Task material below:

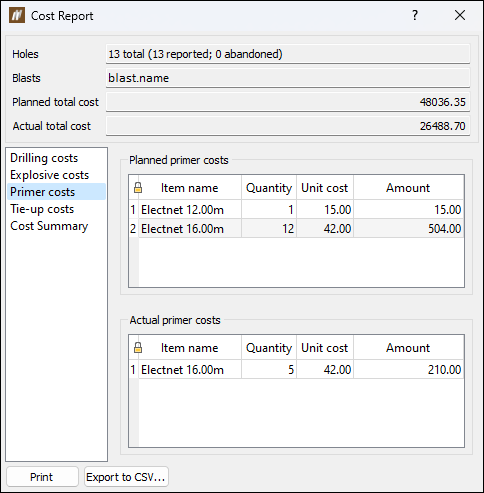Open help with the question mark button

[x=415, y=15]
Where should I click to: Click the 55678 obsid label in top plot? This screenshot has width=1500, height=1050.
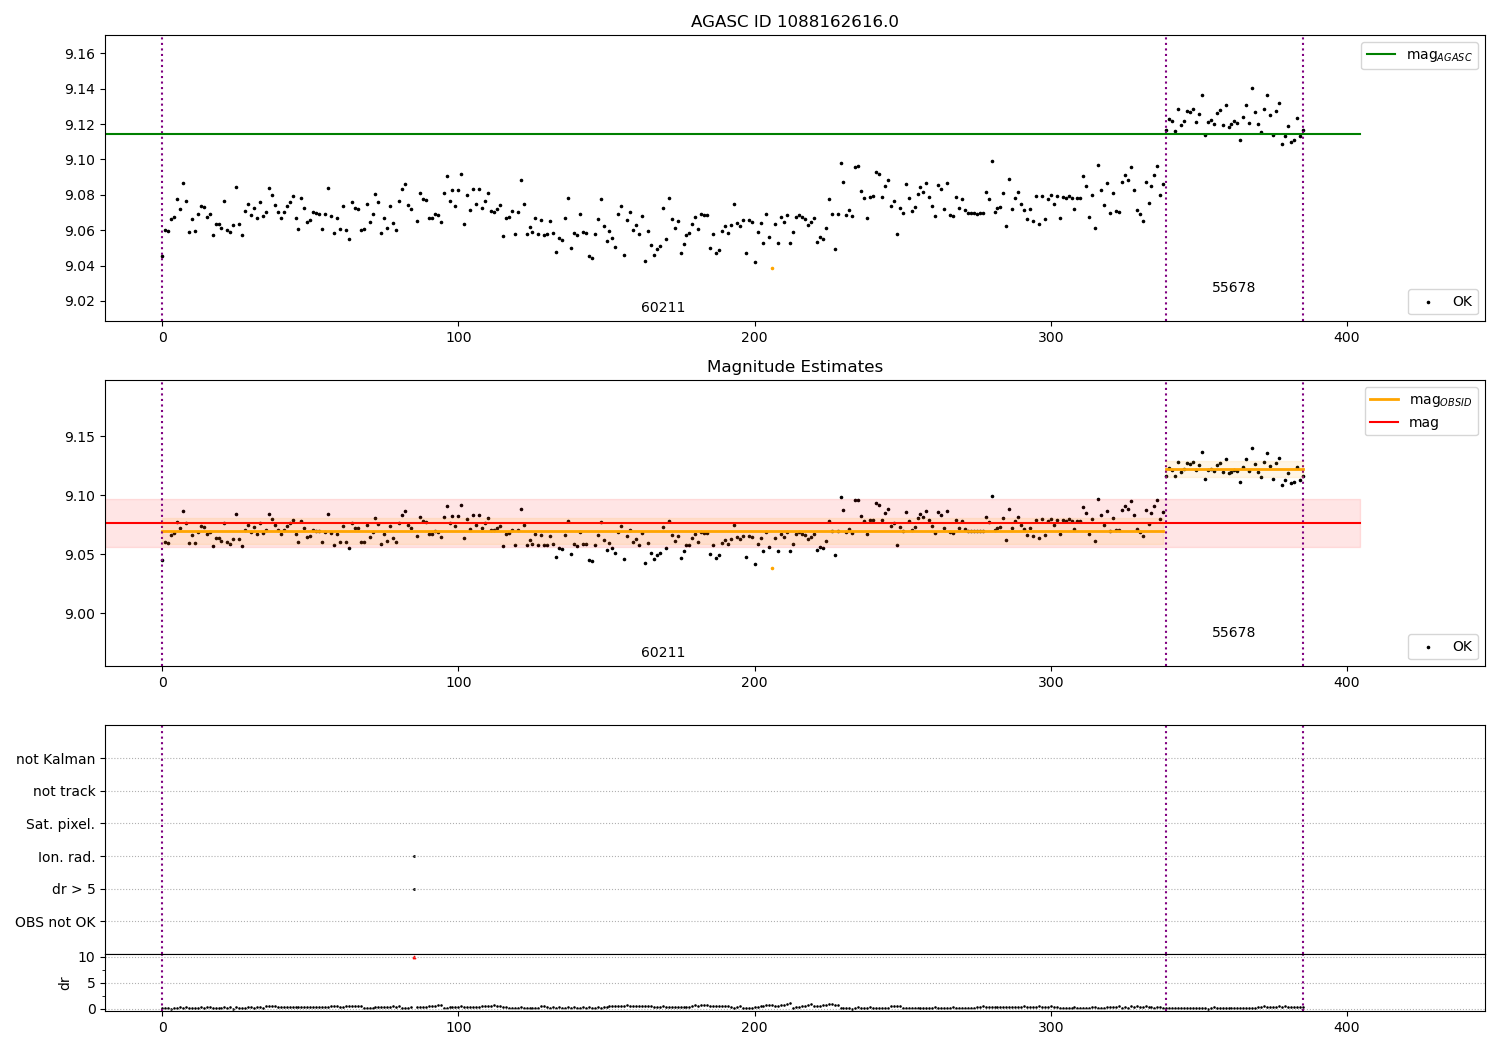click(x=1233, y=288)
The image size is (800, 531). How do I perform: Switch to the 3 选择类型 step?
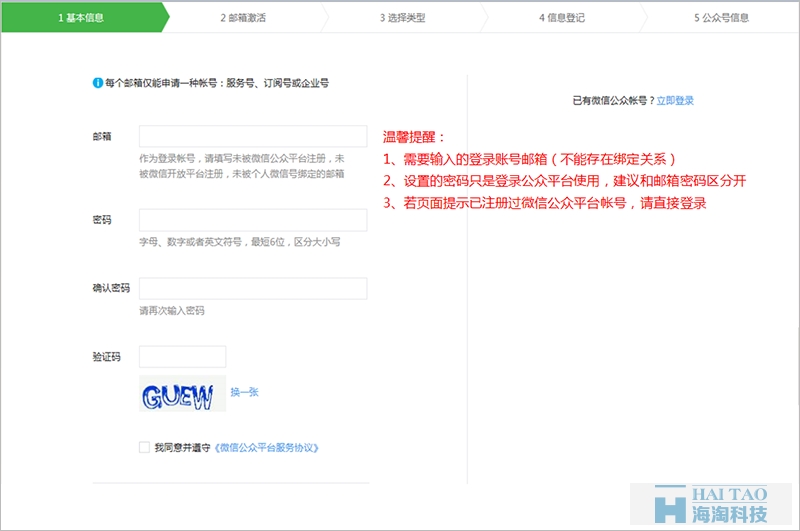[402, 17]
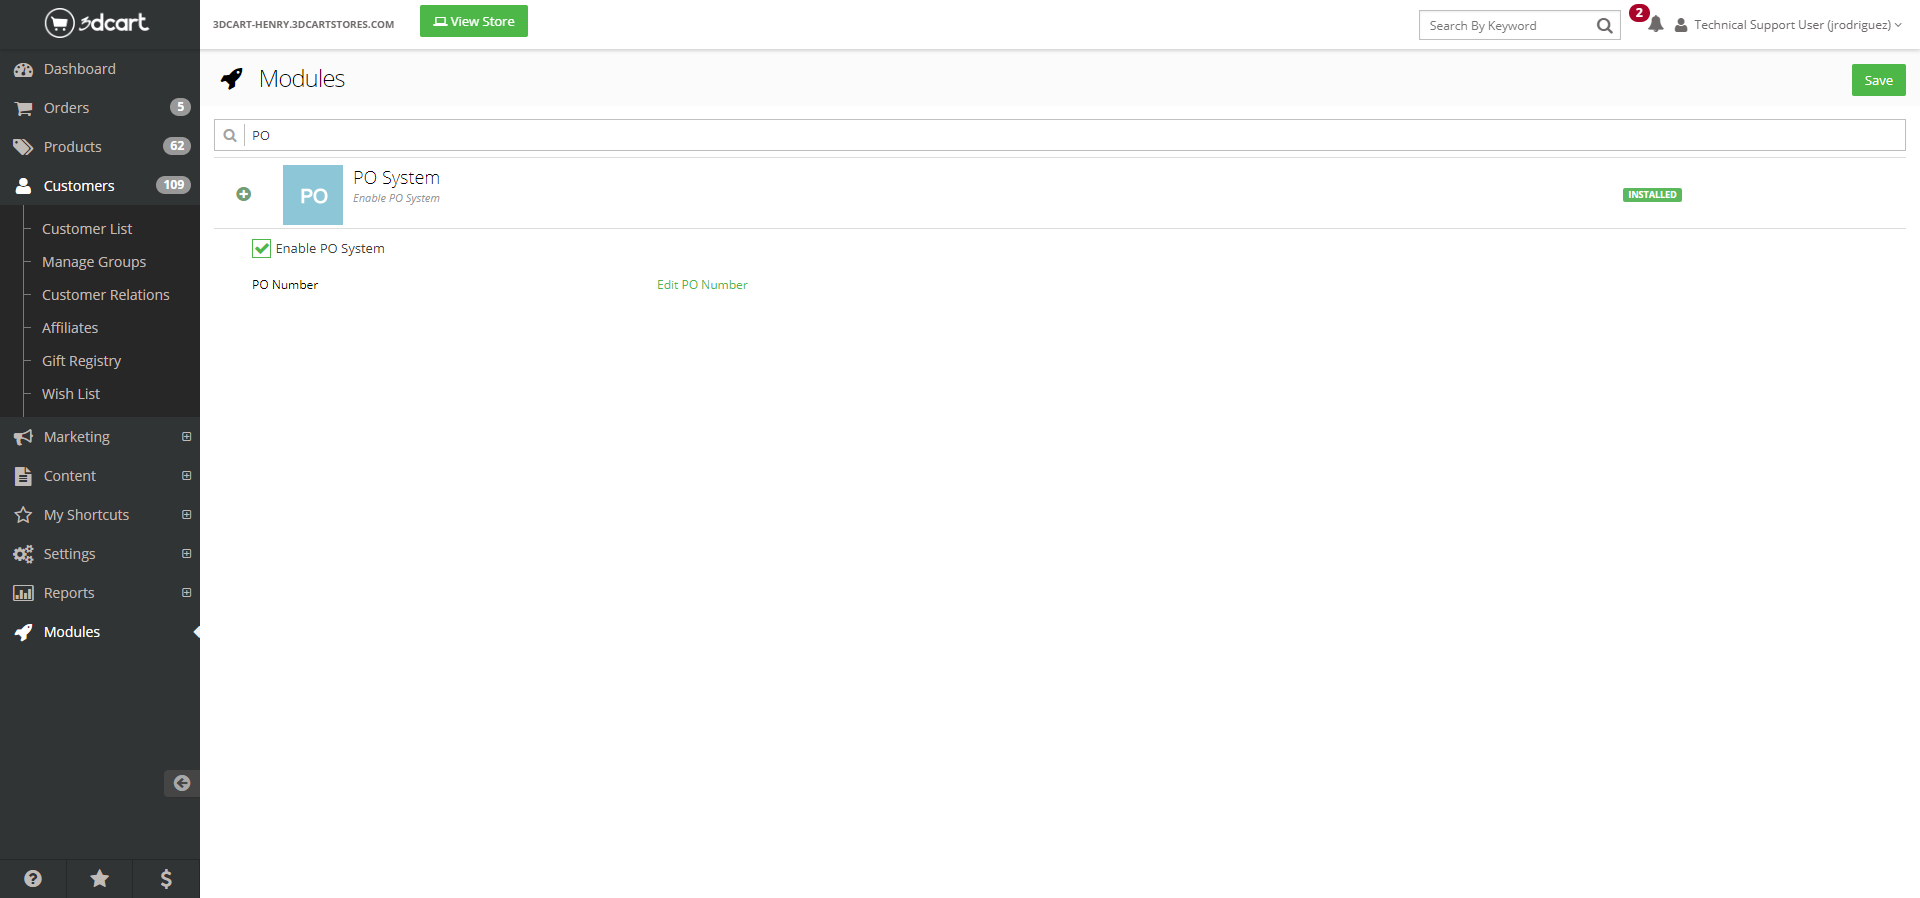This screenshot has width=1920, height=898.
Task: Uncheck the Enable PO System checkbox
Action: coord(262,248)
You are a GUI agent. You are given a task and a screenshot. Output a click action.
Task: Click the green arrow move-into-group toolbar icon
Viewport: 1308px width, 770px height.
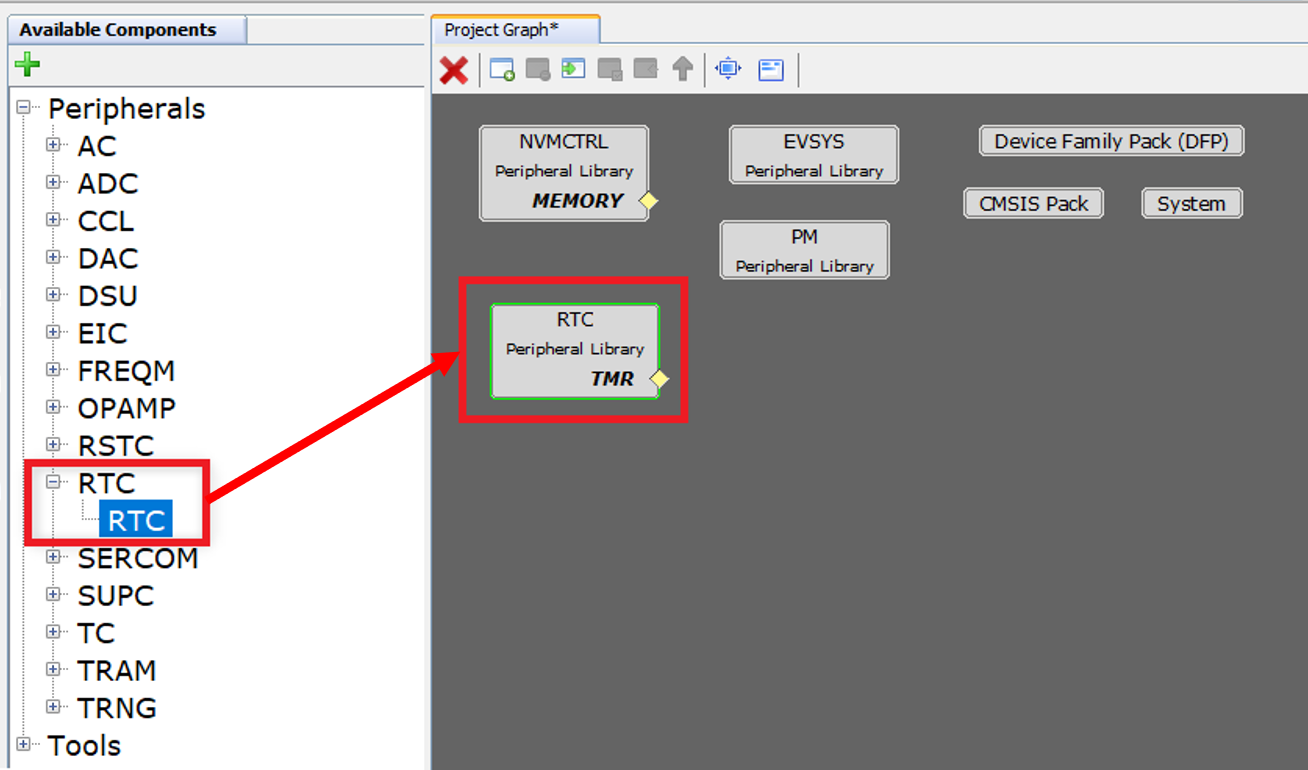[573, 70]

End of Task material.

= Problem description =
Only the lines from the one containing "Where should I" through the last line of the entries, both included, should be repeated exactly, and the pictures should be left out.

= Your response =
Where should I click to: Click the 55678 obsid label in top plot? This screenshot has width=1500, height=1050.
click(x=1233, y=288)
The image size is (800, 531). How do I perform: Switch to the 3 选择类型 step?
[402, 17]
This screenshot has width=1920, height=898.
Task: Uncheck the Enable PO System checkbox
Action: coord(262,248)
You are a GUI agent. You are given a task and a screenshot. Output a click action.
Task: Click the green arrow move-into-group toolbar icon
Viewport: 1308px width, 770px height.
[573, 70]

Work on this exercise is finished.